Pronto para começar com mais segurança? Explore agora todos os imóveis da CAIXA em nossa plataforma, com filtros que ajudam você a comparar e escolher com calma.
🔍 Buscar imóveis da CAIXAPerguntas frequentes
Qual o maior erro de quem compra imóvel da CAIXA pela primeira vez?
Não ler o edital com atenção. O edital contém todas as condições específicas do imóvel: valor mínimo, forma de pagamento, débitos pendentes, situação de ocupação e responsabilidades do comprador. Ignorar essa leitura é a principal fonte de surpresas após o arremate.

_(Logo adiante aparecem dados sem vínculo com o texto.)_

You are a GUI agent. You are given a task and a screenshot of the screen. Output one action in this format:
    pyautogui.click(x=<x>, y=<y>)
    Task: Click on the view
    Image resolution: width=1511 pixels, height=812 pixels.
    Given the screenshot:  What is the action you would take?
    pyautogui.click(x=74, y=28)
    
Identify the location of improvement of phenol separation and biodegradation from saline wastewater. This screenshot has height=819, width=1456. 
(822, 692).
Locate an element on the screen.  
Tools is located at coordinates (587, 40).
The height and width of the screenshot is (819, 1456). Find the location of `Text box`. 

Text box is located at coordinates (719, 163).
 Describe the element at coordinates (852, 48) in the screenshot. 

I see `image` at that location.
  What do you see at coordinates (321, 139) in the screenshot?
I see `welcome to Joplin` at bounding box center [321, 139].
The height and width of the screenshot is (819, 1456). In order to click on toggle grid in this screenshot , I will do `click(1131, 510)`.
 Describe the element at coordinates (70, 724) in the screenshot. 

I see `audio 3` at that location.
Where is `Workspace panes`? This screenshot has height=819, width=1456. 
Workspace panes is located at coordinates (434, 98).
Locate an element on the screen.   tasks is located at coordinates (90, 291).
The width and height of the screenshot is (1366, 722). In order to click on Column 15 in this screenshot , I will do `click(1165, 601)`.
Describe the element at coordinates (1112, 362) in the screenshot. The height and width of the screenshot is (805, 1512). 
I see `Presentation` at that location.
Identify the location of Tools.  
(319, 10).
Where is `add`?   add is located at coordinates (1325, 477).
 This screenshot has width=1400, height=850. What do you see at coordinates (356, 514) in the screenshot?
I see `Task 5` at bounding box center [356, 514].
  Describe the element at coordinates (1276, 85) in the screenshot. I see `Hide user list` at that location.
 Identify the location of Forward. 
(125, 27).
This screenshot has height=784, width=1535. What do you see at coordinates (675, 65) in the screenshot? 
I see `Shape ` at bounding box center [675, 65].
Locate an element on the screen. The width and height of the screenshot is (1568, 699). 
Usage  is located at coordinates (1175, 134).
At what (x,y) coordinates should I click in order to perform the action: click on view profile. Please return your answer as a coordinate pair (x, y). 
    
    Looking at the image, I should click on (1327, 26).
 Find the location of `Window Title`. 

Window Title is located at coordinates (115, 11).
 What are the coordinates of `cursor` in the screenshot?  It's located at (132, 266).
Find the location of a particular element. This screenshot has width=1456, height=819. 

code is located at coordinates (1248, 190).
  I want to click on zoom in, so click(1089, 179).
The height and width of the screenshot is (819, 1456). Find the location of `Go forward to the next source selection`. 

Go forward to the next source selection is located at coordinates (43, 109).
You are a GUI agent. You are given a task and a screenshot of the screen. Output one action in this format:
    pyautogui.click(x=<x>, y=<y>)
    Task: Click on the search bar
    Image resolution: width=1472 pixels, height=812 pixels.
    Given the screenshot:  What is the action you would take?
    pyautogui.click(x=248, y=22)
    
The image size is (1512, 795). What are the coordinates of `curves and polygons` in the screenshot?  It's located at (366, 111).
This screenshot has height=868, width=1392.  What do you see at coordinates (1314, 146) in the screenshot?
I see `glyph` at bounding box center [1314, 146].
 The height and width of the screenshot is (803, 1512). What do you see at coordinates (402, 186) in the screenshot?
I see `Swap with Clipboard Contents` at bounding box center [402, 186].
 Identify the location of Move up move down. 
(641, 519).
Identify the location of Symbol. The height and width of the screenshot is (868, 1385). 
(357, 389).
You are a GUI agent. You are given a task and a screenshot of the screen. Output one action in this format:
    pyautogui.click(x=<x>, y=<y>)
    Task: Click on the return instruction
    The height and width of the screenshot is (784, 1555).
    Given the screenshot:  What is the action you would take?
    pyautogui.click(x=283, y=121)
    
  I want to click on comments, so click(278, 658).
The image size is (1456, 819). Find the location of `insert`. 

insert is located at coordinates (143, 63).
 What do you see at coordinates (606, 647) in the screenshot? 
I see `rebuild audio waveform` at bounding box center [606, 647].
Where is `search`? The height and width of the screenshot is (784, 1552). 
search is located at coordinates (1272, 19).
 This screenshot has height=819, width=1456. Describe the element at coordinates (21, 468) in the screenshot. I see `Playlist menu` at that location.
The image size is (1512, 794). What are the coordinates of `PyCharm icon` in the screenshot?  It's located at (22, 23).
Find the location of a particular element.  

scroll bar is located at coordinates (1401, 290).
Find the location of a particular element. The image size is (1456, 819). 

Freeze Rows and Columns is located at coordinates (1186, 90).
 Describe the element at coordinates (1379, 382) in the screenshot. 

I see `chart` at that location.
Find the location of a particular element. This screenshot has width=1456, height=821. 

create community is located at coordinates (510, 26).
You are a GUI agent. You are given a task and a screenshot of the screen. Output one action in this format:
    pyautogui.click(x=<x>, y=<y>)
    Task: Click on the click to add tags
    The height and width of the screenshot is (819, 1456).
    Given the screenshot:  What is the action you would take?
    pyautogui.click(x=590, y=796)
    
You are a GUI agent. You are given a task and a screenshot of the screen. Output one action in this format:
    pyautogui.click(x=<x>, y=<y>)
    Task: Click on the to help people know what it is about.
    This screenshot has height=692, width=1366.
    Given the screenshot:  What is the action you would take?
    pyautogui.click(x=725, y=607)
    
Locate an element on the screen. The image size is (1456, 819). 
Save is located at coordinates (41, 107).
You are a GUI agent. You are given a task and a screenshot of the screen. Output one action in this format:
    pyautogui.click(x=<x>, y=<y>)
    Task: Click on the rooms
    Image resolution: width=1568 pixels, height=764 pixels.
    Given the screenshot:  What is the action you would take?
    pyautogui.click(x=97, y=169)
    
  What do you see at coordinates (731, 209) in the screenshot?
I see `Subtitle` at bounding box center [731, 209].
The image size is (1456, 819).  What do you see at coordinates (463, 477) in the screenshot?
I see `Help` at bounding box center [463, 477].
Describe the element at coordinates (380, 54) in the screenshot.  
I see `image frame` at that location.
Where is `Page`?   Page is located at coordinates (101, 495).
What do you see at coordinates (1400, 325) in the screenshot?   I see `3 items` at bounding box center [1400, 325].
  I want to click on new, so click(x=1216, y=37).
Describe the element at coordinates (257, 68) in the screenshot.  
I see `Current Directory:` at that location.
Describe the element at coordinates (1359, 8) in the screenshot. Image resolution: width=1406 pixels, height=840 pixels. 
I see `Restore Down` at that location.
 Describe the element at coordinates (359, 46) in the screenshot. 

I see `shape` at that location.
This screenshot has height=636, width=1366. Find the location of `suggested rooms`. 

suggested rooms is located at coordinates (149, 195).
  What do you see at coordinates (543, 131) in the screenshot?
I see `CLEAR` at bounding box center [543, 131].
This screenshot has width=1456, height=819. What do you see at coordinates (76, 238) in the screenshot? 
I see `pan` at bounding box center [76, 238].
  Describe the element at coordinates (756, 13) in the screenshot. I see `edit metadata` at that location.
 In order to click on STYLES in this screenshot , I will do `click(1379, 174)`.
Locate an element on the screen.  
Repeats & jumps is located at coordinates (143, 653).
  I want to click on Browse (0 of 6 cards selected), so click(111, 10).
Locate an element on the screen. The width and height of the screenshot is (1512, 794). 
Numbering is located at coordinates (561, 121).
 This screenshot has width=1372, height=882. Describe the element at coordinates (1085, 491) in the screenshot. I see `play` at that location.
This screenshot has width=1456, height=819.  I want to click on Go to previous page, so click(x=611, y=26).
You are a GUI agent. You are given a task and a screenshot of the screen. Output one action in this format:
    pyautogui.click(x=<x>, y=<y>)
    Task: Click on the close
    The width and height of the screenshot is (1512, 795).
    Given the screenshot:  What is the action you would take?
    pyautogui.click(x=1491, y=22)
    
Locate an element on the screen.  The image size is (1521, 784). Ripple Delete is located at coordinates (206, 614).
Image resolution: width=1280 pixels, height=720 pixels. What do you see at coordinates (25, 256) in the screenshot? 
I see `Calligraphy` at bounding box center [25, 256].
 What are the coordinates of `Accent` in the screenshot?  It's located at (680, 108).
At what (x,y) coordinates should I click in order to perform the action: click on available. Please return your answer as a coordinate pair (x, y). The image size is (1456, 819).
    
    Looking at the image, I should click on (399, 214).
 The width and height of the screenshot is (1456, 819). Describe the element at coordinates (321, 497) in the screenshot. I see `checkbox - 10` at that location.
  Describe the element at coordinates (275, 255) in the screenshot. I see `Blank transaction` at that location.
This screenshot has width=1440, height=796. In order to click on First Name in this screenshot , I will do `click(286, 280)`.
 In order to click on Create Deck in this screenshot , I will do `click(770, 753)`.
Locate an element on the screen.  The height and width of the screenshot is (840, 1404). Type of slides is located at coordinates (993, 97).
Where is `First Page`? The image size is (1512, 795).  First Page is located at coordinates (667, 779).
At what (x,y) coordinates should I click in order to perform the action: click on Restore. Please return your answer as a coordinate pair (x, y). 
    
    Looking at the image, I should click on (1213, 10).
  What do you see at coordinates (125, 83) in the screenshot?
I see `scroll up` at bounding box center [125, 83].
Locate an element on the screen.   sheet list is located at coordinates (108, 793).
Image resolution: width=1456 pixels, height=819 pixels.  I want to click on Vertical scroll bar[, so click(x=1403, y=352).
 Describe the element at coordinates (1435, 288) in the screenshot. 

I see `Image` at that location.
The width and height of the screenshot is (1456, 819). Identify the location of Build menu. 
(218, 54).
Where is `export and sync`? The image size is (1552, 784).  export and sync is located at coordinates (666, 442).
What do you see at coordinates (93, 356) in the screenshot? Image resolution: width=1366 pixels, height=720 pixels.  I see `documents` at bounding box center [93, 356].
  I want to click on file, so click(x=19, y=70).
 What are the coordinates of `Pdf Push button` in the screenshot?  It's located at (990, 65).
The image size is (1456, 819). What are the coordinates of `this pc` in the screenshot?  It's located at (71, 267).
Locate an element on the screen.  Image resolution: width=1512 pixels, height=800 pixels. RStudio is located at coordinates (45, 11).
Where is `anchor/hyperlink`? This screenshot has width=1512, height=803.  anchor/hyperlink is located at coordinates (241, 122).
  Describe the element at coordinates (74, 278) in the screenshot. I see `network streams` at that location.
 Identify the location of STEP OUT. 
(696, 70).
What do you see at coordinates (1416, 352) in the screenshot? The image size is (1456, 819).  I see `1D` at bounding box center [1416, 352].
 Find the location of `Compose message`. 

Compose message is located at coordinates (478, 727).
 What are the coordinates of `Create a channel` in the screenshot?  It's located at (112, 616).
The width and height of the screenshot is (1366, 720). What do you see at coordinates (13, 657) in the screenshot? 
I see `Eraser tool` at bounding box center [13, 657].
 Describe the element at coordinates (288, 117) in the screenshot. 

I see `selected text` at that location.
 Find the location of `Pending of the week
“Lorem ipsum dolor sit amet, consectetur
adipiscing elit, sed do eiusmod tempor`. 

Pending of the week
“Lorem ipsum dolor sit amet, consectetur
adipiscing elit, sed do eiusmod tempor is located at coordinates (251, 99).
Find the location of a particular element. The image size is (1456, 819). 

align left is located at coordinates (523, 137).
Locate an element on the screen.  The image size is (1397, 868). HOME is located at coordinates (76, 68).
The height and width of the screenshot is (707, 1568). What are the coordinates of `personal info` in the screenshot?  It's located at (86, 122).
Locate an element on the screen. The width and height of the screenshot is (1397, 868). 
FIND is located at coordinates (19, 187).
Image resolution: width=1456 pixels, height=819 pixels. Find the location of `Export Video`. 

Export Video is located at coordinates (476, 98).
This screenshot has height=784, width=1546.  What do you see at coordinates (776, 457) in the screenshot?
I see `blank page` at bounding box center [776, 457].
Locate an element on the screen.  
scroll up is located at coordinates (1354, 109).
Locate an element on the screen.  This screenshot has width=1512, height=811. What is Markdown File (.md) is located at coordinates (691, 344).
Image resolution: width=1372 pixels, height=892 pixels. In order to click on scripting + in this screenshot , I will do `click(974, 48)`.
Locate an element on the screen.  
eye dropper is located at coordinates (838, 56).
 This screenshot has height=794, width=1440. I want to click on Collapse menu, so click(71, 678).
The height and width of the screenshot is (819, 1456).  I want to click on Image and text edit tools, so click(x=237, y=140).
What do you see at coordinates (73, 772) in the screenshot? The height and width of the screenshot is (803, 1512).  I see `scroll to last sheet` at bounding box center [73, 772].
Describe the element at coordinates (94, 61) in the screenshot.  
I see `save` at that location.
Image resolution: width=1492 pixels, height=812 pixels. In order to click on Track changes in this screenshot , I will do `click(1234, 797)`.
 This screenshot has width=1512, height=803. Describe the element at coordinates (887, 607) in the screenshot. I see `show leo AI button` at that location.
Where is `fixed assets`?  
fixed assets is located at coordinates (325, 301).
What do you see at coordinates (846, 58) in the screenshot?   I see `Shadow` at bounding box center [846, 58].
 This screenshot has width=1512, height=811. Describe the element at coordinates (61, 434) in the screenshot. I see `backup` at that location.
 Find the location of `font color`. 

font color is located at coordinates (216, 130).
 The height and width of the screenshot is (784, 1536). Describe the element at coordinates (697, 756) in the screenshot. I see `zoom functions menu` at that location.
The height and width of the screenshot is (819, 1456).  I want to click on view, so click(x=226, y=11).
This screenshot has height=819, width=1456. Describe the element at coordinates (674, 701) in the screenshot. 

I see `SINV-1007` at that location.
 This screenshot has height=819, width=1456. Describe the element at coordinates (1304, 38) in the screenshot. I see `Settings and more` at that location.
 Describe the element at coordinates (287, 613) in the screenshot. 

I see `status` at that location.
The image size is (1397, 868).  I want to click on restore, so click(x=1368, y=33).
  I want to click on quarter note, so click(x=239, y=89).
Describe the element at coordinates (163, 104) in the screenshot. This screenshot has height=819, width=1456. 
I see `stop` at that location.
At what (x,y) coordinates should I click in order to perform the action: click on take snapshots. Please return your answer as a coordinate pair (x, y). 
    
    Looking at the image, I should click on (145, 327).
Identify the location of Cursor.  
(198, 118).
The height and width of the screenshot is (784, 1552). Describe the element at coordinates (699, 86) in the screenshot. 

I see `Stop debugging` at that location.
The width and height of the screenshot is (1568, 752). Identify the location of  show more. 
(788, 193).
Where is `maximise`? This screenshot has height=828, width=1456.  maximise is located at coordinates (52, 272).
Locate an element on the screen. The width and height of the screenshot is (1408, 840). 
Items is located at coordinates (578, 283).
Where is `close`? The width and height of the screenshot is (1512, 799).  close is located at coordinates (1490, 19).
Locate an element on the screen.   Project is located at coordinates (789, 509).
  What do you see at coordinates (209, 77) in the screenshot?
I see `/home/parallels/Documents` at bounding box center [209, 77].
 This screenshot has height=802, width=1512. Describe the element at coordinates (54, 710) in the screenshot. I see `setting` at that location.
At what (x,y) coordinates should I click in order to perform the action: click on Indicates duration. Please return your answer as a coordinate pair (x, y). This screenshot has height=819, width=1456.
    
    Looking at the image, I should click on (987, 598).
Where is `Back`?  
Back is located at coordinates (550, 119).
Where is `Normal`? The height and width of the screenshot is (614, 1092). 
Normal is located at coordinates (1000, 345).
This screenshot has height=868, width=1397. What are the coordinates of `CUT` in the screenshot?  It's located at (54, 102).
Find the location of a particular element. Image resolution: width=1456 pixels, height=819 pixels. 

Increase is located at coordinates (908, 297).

Posso comprar imóvel da CAIXA sem ter o crédito aprovado?
A CAIXA exige que o crédito esteja aprovado antes da participação na disputa, conforme item 4.2.2 dos editais. Sem aprovação prévia, você pode arrematar o imóvel e depois não conseguir financiar, perdendo a entrada de 5% já paga.
Como saber se um imóvel da CAIXA está ocupado antes de comprar?
A informação consta no edital de cada imóvel. Em nossa plataforma, também aparece destacada no card do imóvel quando disponível. Sempre confirme antes de fazer a proposta — imóvel ocupado pode exigir ação judicial de imissão na posse após o arremate.
Quanto preciso ter de reserva além do valor do imóvel?
Recomenda-se reservar entre 8% e 12% do valor do imóvel para cobrir custos adicionais: ITBI (2-3%), comissão do leiloeiro (5%, quando aplicável), escritura/registro (dispensado quando há financiamento CAIXA), eventuais débitos atrasados e custos de regularização.
Posso desistir do arremate?
Não pagar o boleto de 5% no prazo de 2 dias úteis configura desistência automática. Você perde o direito ao imóvel e a entrada eventualmente já paga. Por isso, só faça proposta quando tiver certeza e com a documentação financeira pronta.
Vale a pena começar pela CAIXA mesmo sendo iniciante?
Sim, é o caminho mais seguro para quem está começando. Os imóveis da CAIXA têm processo padronizado, contratos diretos com o banco e maior previsibilidade que leilões judiciais de terceiros. Com pesquisa cuidadosa e leitura do edital, é uma porta de entrada acessível ao mercado de leilões.